**Source document**
--- START ---
What is the difference between a white or brown onion? | What onions to use and when to use them




If you are a little confused about what onion to use, you're not alone. As a culinary teacher, I get this question a lot. 

Does it matter which onion I use? 

There are no strict rules on onions, but if you want to know the nuisances of onions and when they are used for what, I'll break it down for you here. 

Below, I'll give you the super quick summary so that you can select the right onion for your dish. 

I'll go over 5 main types of onions, but there are many more. 


1. Red Onion

The red onion is pretty and has one of the mildest flavors of all the onions. For this reason, they are often used in raw preparations like salsa, salads, sandwiches and burgers. 

They lose some of their flavor when cooked, so I would recommend using the other onions when cooking. 

Red onions are also great for pickling. Not only do they create a beautiful purple pickling juice, but they are mild and can be enjoyed as a condiment for many dishes. 

2. White Onion


This is a pungent or sharper onion. It has a thin, papery skin. White onions are most commonly used in Mexican cooking. Use them for salsas, chutneys, and raw preparations like pickling. 

3. Yellow or Brown Onion


This is the all-purpose onion. They are great for slow cooking and braising because they have a high sugar content and caramelize well. 

If you're making French Onion soup or something similar, definitely use this onion for max caramelization and sweetness. 


Takeaway: The difference between the white and brown onion- the white tends to be a little sharper/pungent and crispier. The brown or yellow onion tends to brown and caramelize more because of its higher sugar content. 


4. Sweet Onion

There are a few different types of sweet onions, so you'll see them by the names Maui, Walla Walla,  Vidalia and others. They don't have quite the pungent, sharp flavor as the other onions, so they are great to use raw in salads or sandwiches. 

This is the onion most used for crispy onion rings. 

5. Shallot

These look similar to a small red onion and you can find them next to the onions and garlic. But, what are they?

A shallot could be a secret weapon to a home cook. Many people don't know about shallots but they are the secret behind some amazing French dishes. Shallots can be described as a cross between an onion and garlic.
--- END ---
**Dataset extract**
--- START ---
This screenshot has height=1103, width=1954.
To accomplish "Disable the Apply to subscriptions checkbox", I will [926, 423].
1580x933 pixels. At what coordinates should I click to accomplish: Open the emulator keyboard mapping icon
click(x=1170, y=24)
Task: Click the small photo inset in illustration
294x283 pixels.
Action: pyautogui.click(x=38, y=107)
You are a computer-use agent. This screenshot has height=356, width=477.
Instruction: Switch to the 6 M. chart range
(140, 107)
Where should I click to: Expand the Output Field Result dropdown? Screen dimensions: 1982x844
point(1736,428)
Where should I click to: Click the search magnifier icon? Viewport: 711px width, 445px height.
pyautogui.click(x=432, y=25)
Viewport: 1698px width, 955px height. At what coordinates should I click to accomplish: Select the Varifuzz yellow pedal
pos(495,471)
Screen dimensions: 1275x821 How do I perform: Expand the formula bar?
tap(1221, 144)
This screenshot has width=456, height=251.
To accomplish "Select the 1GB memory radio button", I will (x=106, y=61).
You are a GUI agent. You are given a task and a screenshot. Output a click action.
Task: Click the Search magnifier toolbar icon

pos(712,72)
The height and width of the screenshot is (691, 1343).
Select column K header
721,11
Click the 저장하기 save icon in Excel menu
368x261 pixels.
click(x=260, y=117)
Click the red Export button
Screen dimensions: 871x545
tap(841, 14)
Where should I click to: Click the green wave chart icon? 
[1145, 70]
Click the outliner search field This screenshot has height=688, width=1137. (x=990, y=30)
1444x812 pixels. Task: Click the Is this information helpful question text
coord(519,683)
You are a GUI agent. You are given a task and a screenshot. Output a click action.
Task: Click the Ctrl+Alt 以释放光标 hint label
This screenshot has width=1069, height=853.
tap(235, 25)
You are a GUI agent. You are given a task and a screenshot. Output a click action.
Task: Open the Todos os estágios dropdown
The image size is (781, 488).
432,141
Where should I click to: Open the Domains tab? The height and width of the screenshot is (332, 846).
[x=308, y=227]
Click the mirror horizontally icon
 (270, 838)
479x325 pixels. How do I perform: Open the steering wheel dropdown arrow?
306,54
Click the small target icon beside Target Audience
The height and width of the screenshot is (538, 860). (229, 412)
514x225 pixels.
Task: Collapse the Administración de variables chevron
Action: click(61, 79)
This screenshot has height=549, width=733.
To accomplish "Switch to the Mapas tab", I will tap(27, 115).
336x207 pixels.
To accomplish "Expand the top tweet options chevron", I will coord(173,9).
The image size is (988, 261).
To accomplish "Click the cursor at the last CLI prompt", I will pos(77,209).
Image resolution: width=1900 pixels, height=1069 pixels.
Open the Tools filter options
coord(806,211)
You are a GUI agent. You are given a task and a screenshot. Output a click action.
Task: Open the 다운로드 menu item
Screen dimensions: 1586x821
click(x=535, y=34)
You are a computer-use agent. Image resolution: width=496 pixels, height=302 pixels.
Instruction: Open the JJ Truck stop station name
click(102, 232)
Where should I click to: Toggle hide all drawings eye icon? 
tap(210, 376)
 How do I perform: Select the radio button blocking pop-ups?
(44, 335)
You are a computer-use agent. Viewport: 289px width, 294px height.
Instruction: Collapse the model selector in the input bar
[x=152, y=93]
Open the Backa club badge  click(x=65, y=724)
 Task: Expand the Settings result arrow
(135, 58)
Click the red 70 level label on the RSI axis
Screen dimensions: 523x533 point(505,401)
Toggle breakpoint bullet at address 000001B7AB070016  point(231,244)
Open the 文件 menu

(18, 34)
--- END ---
**Set problem A**
List the five main onion types covered in the onion guide.
**Set problem B**
Summarize the onion guide in two sentences.

**Task answer A**
Red onion, white onion, yellow or brown onion, sweet onion, shallot

**Task answer B**
The guide covers five main onion types and says there are no strict rules for choosing one: red, white and sweet onions suit raw dishes like salsas, salads and sandwiches, while yellow or brown onions are the all-purpose choice for slow cooking and caramelizing because of their high sugar content. It also notes that white onions are sharper than brown ones, that sweet onions are most used for onion rings, and that shallots are like a cross between an onion and garlic.